Entries provided:
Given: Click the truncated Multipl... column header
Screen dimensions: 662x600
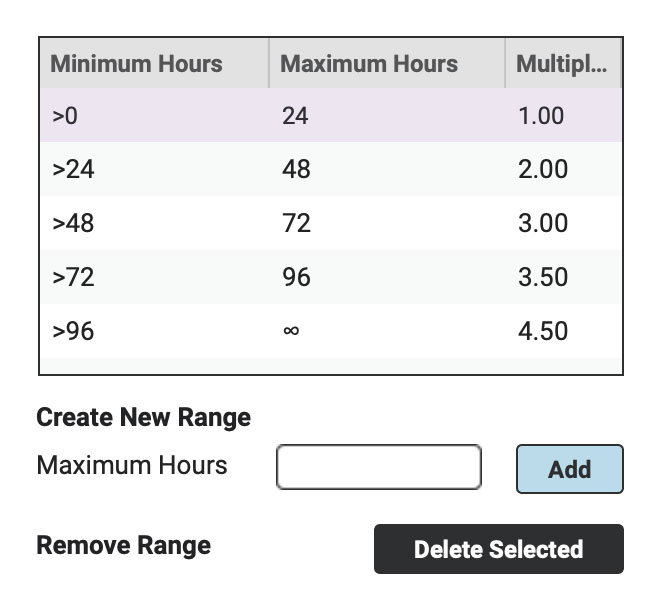Looking at the screenshot, I should tap(564, 63).
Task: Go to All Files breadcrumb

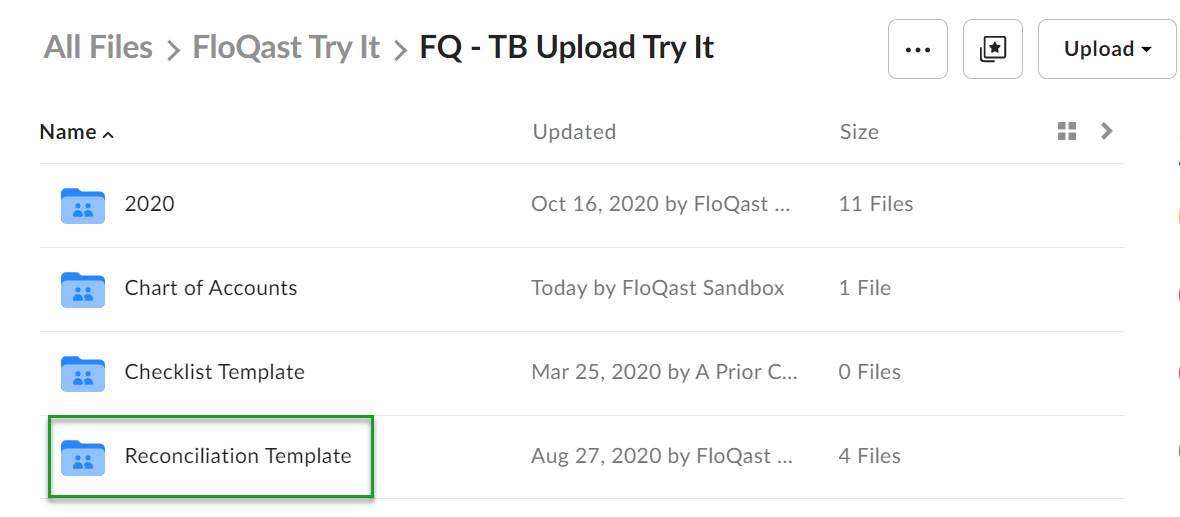Action: point(98,47)
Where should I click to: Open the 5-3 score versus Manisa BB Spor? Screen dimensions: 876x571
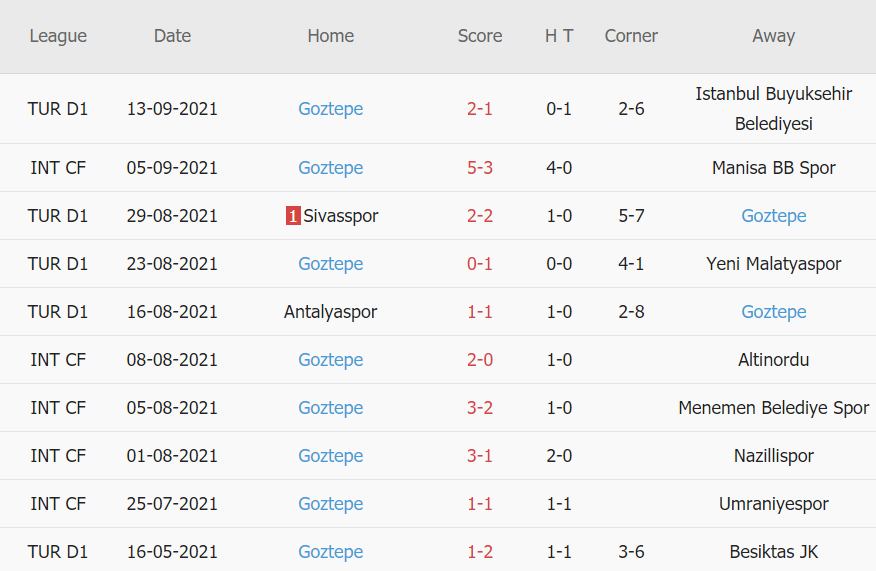pyautogui.click(x=480, y=168)
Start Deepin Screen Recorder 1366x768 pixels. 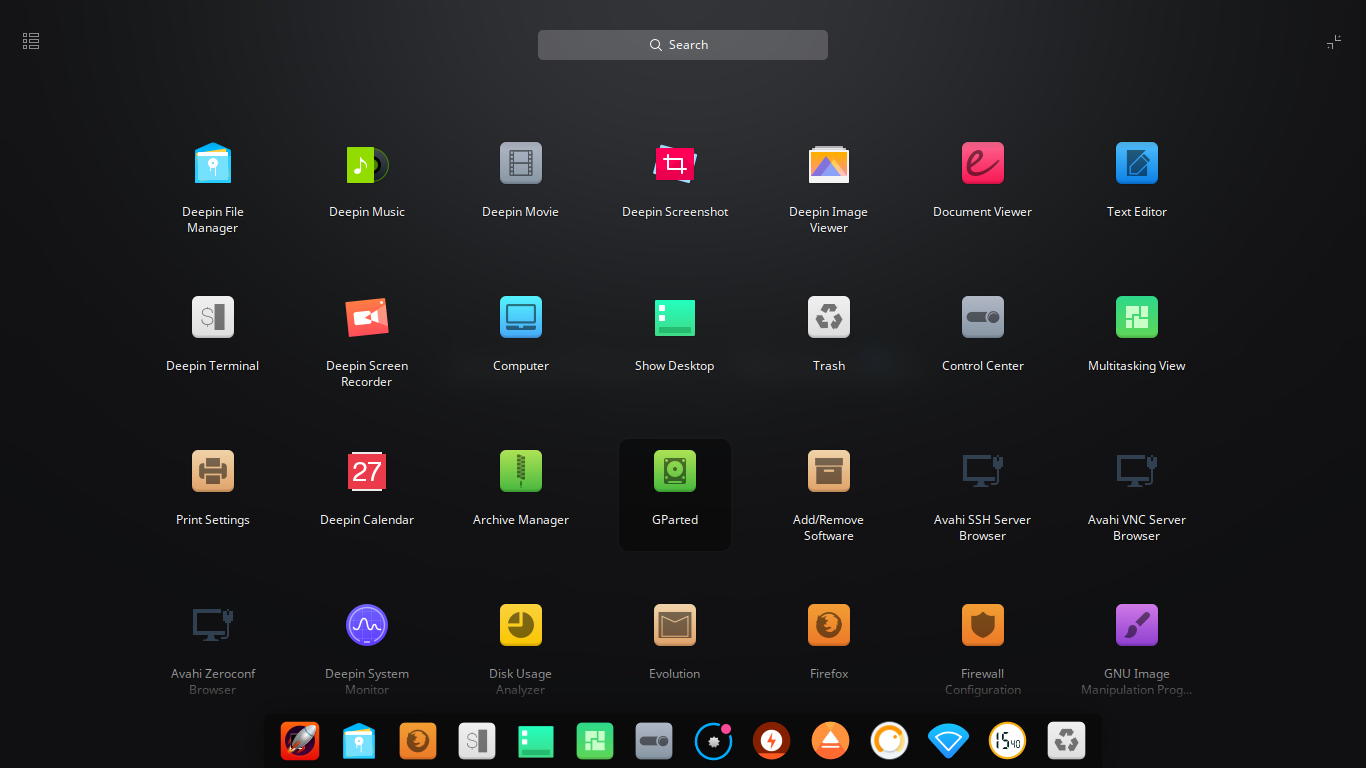click(x=367, y=317)
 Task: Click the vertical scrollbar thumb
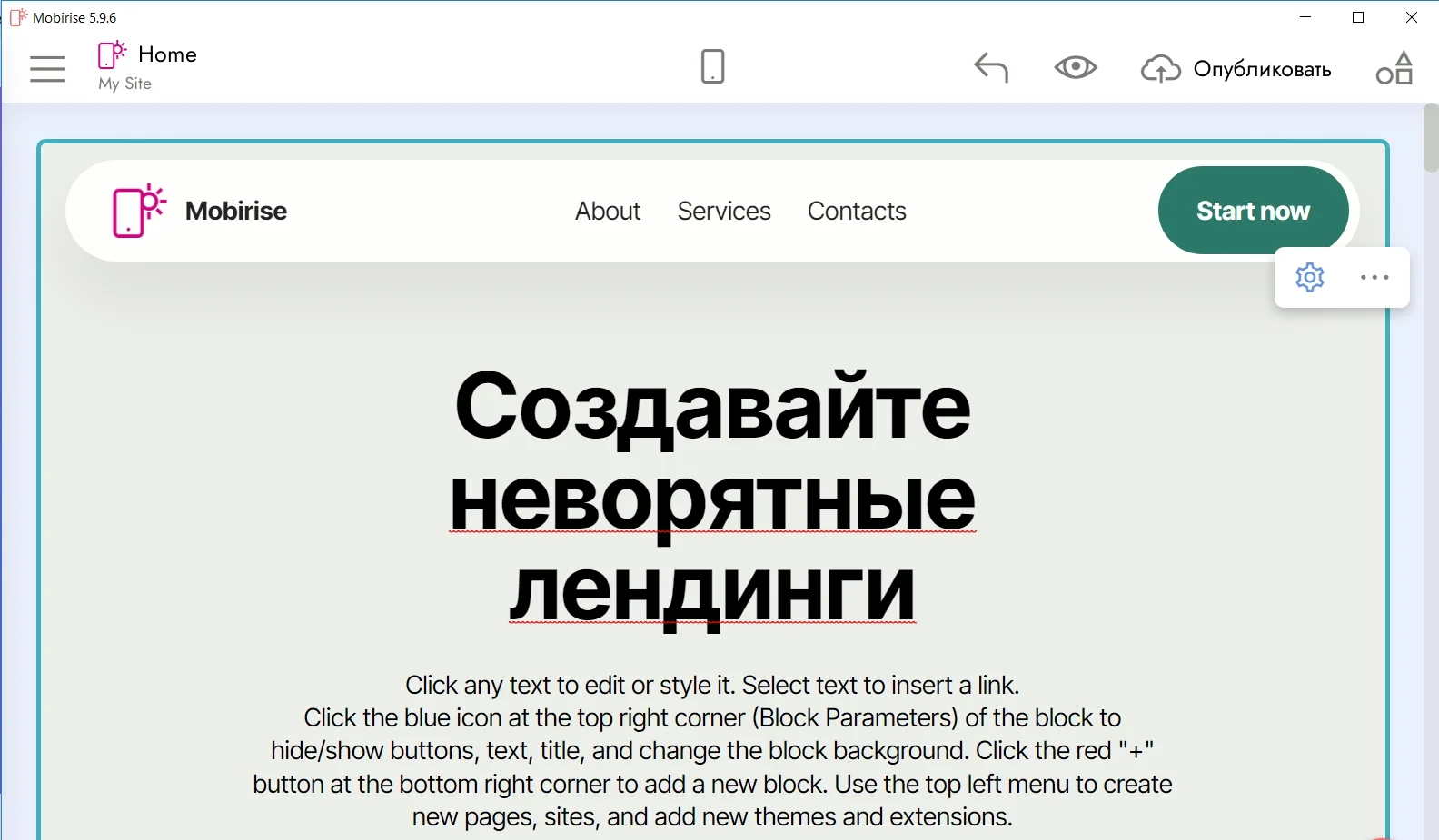[1431, 138]
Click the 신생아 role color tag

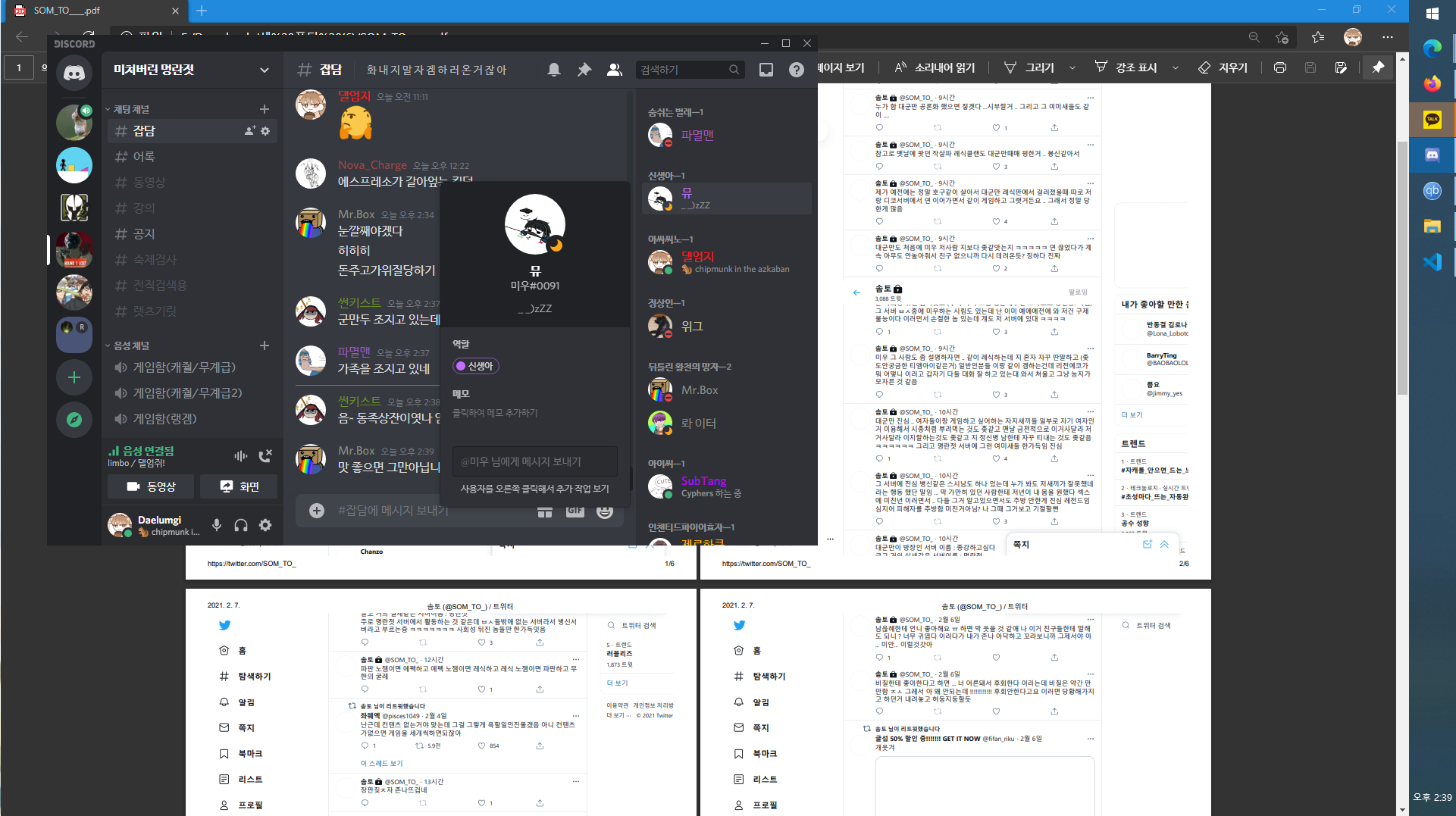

Your goal: Count the lines of the listing that contain the string "dimensions", with case counting, and give only the number.

Completed exercise: 2